* [Exercise prompt]: Rewrite the items from the line that has "Find the location" through the line that has "message-bubble-incoming: Come fai", putting "specific" in place of "particular" and keeping everything else the same. Leave the pictures out of your answer.

* [Material for the task]:
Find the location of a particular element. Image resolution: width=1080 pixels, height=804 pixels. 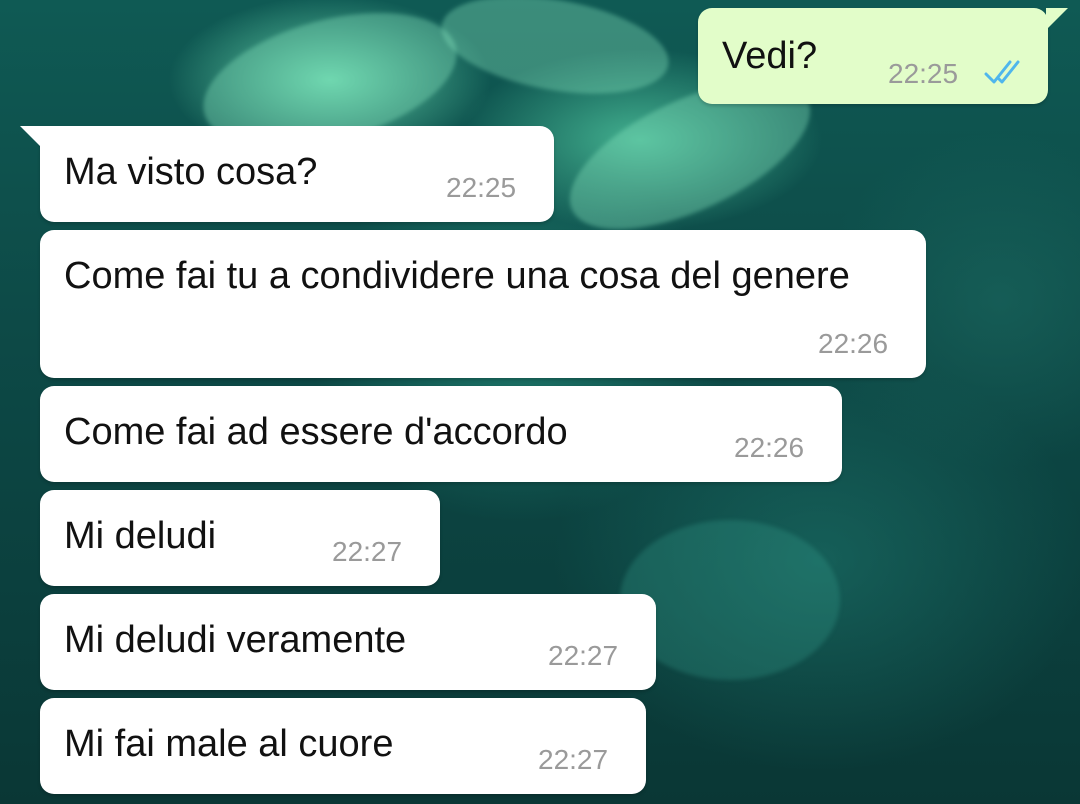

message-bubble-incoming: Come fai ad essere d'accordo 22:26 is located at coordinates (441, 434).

...

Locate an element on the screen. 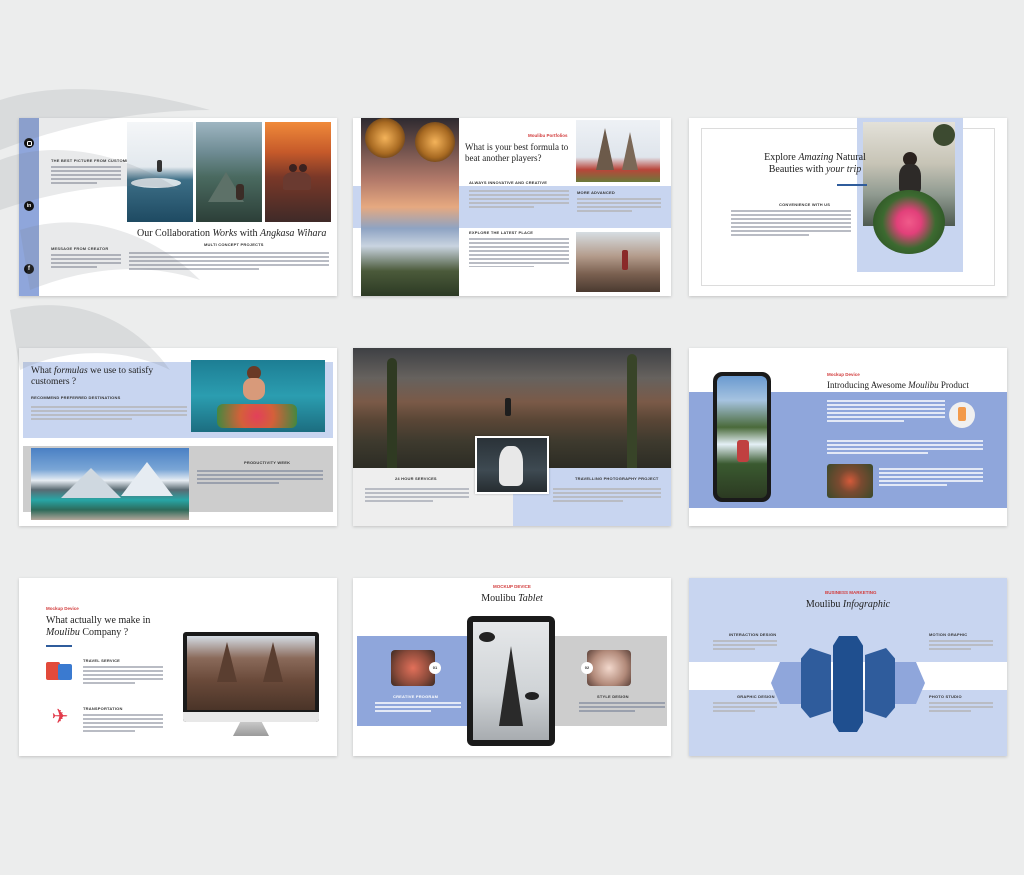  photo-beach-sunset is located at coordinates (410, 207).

---

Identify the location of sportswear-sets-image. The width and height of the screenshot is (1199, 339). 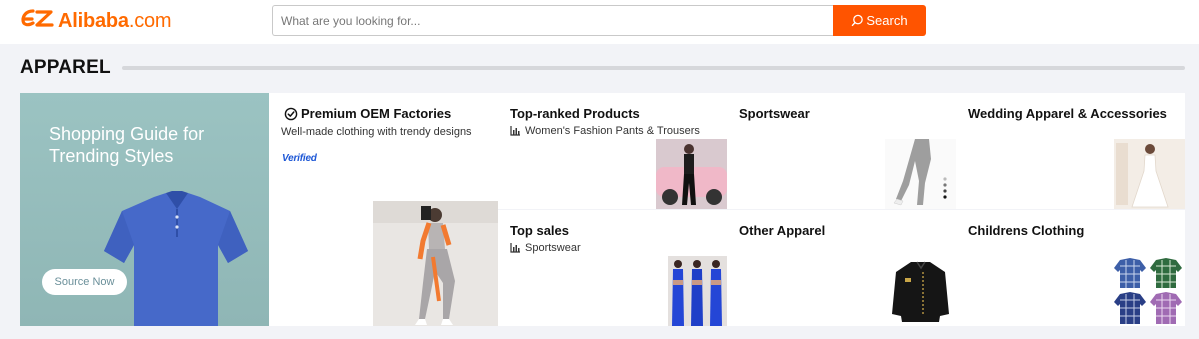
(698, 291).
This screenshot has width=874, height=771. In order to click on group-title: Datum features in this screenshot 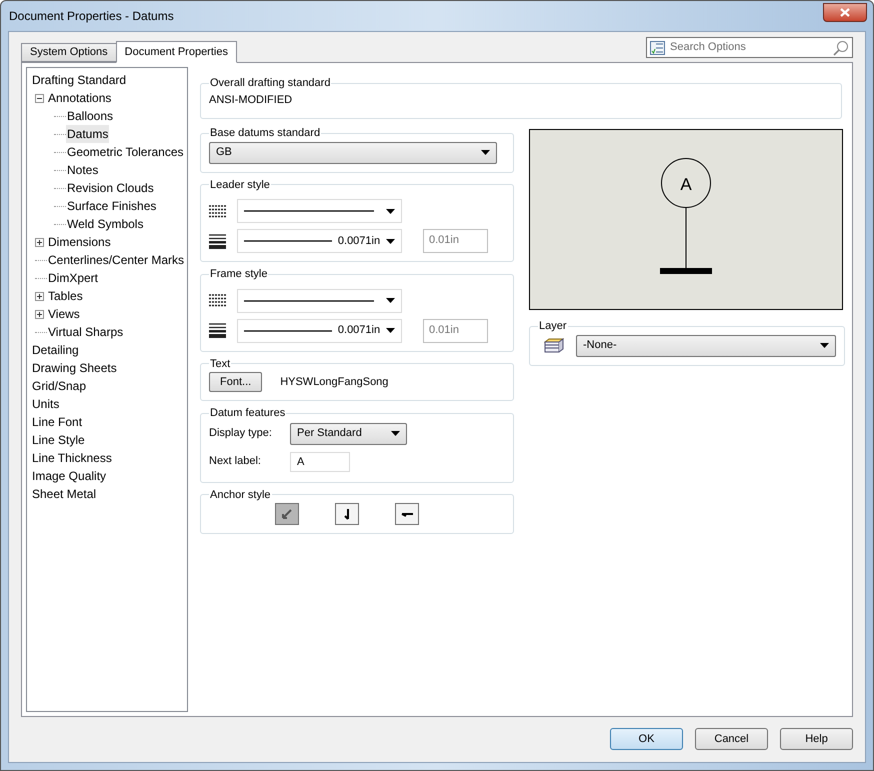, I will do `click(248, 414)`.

* [Task solution]:
Find the location of a specific element. Image resolution: width=1080 pixels, height=804 pixels. 

message-bubble-incoming: Come fai ad essere d'accordo 22:26 is located at coordinates (441, 434).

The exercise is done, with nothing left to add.